These tools and metrics are designed to help AI actors develop and use trustworthy AI systems and applications that respect human rights and are fair, transparent, explainable, robust, secure and safe.
contextburn
contextburn is an open-source tool that measures how efficiently AI coding agents use the tokens users pay for. Tokens are the units of text processed by language models and are a key driver of usage costs. Because coding agents repeatedly resend the accumulated conversation context at each step, a large proportion of tokens is often spent reprocessing earlier material rather than generating new output.
The tool is designed to improve transparency around the resource use and cost of agentic AI workflows. It helps developers and researchers understand how different ways of managing sessions affect the proportion of paid compute that is converted into useful work.

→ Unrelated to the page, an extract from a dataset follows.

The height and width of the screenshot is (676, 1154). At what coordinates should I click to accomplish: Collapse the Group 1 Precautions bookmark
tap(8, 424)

contextburn analyses the session transcripts stored locally by Claude Code and does not transmit any data over the network. It reports two metrics. The first measures the share of tokens that become model output, providing insight into the efficiency of the agent itself. The second is a cost-weighted efficiency metric that accounts for the lower cost of cached context and reflects how users structure and manage their sessions. Both metrics are normalised to enable meaningful comparisons across models, sessions and workflows. The tool also corrects for double-counted usage records.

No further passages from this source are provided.